Activity A
For the Advent homily below, decide whether each statement agrees with it: (i) on September 11th and 12th thirteen years ago, people flocked to the churches; (ii) comfort is found in ordinary food; (iii) Jesus Christ is called an ideal rather than a reality. Answer yes or no for each, quoting the words of the homily that settle it.
Activity B
Transcribe the Advent homily from "They listened to" up to and including "of Life together.".

Given text
|---|

They listened to his telling them that the Savior was at hand. And so we return to those days before the public manifestation of Jesus, when the world was sitting on the edge of its chair, ready to leap with joy at the coming of the Lord. Comfort was coming then. Comfort is coming now. It is not found in ordinary food. Comfort is found in union with the Lord through the food of the Eucharist. The Eucharist is the ultimate comfort food, isn’t it? Thirteen years ago on September 11th and 12th, people weren’t flocking to the malls or the car dealerships or restaurants for comfort. They weren’t looking for comfort in material things. They were flocking to the churches. They were hugging and consoling one another and gathering to eat the Bread of Life together.

People always seem to gather together at Mass whenever something bad happens in their lives. Illness or death or great loss requires comfort, and they find it here, in unity with us. It is the same hope and promise of Advent that draws us here together throughout the year. And it’s good that it does. This weekend we see an important aspect of turning to God, that is, recognizing not only that we need God, but that we need other people - and they need us. 

And as we prepare for Christmas, we do so not just to celebrate the birth of the Lord 2014 years ago but to celebrate his coming into each of our lives every day. And like the prophet Isaiah predicted, like the prophet John the Baptist demanded, we must fill in the valleys of our hearts, the gaps where we exclude the Lord, and level the mountains, the barriers of resistance we construct that block His Way. 

We must build a highway for Christ into our hearts. Jesus Christ is a reality, not an ideal. He is coming into our lives, if we let Him. We have to prepare for Him. Christmas is the celebration of love. It is a celebration of the Love that God the Father has for us to send us His Son. It is the celebration of the love we have for each other, manifested externally in gifts, but only as reflections of the love within each of us. For a gift given out of necessity is not a gift of love, it is just an obligation of a season. God the Father gave us a gift of love. We need to return this gift to Him by giving our deep love to each other. 

That means we need to fill in those holes where we allow ourselves to be empty, where we refuse love. For some of us, those holes are canyons. Our refusal to forgive those who have hurt us has created a hole in our hearts that has hampered the coming of the Lord into our lives. We have to level the mountains and hills we have constructed as barriers to love. Our selfishness, our using other people for our own happiness, our dependency on externals for happiness, our seeking happiness in hedonism and in materialism have all become mountains and hills, barriers to love. We cannot and must not allow this to continue. We can fill in the canyons. We can forgive. We can level the mountains. We can remove the barriers to the spiritual. We can be people ready to receive our King, our Savior, our Deliverer.

|---|

Material shown
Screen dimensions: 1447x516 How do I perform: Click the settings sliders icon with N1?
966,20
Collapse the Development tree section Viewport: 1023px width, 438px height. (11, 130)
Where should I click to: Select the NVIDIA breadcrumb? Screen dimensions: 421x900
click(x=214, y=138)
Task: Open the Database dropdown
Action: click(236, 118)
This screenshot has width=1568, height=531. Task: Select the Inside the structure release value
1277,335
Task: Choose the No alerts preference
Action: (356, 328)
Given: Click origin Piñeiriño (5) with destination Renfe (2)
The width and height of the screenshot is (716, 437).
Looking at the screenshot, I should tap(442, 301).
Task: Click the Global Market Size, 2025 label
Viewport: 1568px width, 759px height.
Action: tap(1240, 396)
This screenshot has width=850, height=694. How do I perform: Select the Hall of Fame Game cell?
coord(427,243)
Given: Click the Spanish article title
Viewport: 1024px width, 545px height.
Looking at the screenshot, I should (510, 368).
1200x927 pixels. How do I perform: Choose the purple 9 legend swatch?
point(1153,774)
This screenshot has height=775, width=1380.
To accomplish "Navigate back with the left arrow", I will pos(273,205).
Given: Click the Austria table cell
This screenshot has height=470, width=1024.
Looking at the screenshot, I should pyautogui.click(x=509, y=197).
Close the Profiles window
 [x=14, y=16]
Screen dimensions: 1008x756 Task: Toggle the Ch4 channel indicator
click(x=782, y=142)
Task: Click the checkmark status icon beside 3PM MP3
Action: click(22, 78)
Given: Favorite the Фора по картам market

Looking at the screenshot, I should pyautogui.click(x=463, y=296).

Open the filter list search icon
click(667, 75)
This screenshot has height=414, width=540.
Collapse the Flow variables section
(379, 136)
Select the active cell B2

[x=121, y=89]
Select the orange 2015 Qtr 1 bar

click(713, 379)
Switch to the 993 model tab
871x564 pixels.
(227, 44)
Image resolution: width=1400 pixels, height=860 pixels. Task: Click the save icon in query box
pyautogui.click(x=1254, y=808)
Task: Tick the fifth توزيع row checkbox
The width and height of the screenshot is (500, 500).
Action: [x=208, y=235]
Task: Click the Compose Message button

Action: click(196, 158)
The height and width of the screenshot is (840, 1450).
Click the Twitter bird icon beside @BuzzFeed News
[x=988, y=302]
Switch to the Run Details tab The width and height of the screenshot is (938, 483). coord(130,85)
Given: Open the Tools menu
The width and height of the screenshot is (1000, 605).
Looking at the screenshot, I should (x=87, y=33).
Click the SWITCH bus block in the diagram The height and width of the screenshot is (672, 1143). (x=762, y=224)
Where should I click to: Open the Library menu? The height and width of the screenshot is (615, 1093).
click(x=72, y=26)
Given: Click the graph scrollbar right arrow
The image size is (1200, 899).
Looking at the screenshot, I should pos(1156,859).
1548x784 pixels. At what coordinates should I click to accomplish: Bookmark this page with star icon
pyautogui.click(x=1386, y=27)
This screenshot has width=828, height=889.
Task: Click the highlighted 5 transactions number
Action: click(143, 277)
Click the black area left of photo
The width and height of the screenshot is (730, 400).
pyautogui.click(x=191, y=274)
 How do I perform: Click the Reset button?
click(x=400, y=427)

|---|

Response area A
(i) Yes: "They were flocking to the churches."
(ii) No: "It is not found in ordinary food."
(iii) No: "Jesus Christ is a reality, not an ideal."

Response area B
They listened to his telling them that the Savior was at hand. And so we return to those days before the public manifestation of Jesus, when the world was sitting on the edge of its chair, ready to leap with joy at the coming of the Lord. Comfort was coming then. Comfort is coming now. It is not found in ordinary food. Comfort is found in union with the Lord through the food of the Eucharist. The Eucharist is the ultimate comfort food, isn’t it? Thirteen years ago on September 11th and 12th, people weren’t flocking to the malls or the car dealerships or restaurants for comfort. They weren’t looking for comfort in material things. They were flocking to the churches. They were hugging and consoling one another and gathering to eat the Bread of Life together.